In Chapter 2, GIS, we saw that a datum is a mathematical model of the earth's shape, while a projection is a way of translating points on the earth's surface into points on a two-dimensional map. There are a large number of available datums and projections—whenever you are working with geospatial data, you must know which datum and which projection (if any) your data uses. If you are combining data from multiple sources, you will often have to change your geospatial data from one datum to another or from one projection to another.
In this recipe, we will work with two shapefiles that have different projections. We haven't yet encountered any geospatial data that uses a projection—all the data we've seen so far used geographic (unprojected) latitude and longitude values. So, let's start by downloading some geospatial data in the Universal Transverse Mercator (UTM) projection.
The WebGIS web site (http://www.webgis.com) provides shapefiles describing land use and land cover, called LULC data files. For this example, we will download a shapefile for southern Florida (Dade County, to be exact), which uses the UTM projection.
You can download this shapefile from http://www.webgis.com/MAPS/fl/lulcutm/miami.zip.
The decompressed directory contains the shapefile, miami.shp, along with a datum_reference.txt file describing the shapefile's coordinate system. This file tells us the following:
The LULC shape file was generated from the original USGS GIRAS LULC file by Lakes Environmental Software. Datum: NAD83 Projection: UTM Zone: 17 Data collection date by U.S.G.S.: 1972 Reference: http://edcwww.cr.usgs.gov/products/landcover/lulc.html
So, this particular shapefile uses UTM zone 17 projection and a datum of NAD83.
Let's take a second shapefile, this time in geographic coordinates. We'll use the GSHHS shoreline database, which uses the WGS84 datum and geographic (latitude/longitude) coordinates.
You don't need to download the GSHHS database for this example; while we will display a map overlaying the LULC data over the top of the GSHHS data, you only need the LULC shapefile to complete this recipe. Drawing maps such as the one shown in this recipe will be covered in Chapter 7, Using Python and Mapnik to Generate Maps.

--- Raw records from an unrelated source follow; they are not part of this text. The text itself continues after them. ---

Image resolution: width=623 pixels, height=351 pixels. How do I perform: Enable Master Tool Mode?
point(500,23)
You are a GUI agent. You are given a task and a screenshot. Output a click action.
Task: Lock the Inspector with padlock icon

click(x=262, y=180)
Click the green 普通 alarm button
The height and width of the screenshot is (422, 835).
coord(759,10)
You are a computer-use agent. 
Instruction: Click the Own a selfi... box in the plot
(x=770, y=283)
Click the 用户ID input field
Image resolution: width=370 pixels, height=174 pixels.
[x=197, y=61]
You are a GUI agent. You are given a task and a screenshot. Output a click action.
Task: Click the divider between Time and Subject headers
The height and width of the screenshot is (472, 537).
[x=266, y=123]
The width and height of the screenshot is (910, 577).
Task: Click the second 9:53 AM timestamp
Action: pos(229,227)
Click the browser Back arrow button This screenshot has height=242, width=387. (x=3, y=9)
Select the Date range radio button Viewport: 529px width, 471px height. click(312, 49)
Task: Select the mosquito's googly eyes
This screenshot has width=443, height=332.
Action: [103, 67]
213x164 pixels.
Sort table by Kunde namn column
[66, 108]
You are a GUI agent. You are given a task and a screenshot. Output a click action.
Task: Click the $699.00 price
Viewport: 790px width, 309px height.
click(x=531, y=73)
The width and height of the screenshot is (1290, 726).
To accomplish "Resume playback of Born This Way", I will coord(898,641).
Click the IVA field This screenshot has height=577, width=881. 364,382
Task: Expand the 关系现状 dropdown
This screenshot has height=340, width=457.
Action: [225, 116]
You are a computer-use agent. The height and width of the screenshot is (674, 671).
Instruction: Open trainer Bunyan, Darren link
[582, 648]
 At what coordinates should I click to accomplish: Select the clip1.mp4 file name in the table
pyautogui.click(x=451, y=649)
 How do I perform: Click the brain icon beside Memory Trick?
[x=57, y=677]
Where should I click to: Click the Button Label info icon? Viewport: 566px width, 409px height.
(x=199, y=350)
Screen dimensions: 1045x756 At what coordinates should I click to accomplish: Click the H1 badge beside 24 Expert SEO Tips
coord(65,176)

We can't directly compare the coordinates in these two shapefiles; the LULC shapefile has coordinates measured in UTM (that is, in meters from a given reference line), while the GSHHS shapefile has coordinates in latitude and longitude values (in decimal degrees):
LULC: x=485719.47, y=2783420.62
x=485779.49, y=2783380.63
x=486129.65, y=2783010.66
...
GSHHS: x=180.0000, y=68.9938
x=180.0000, y=65.0338
x=179.9984, y=65.0337Before we can combine these two shapefiles, we first have to convert them to use the same projection. We'll do this by converting the LULC shapefile from UTM-17 to geographic (latitude/longitude) coordinates. Doing this requires us to define an OGR coordinate transformation and then apply that transformation to each of the features in the shapefile.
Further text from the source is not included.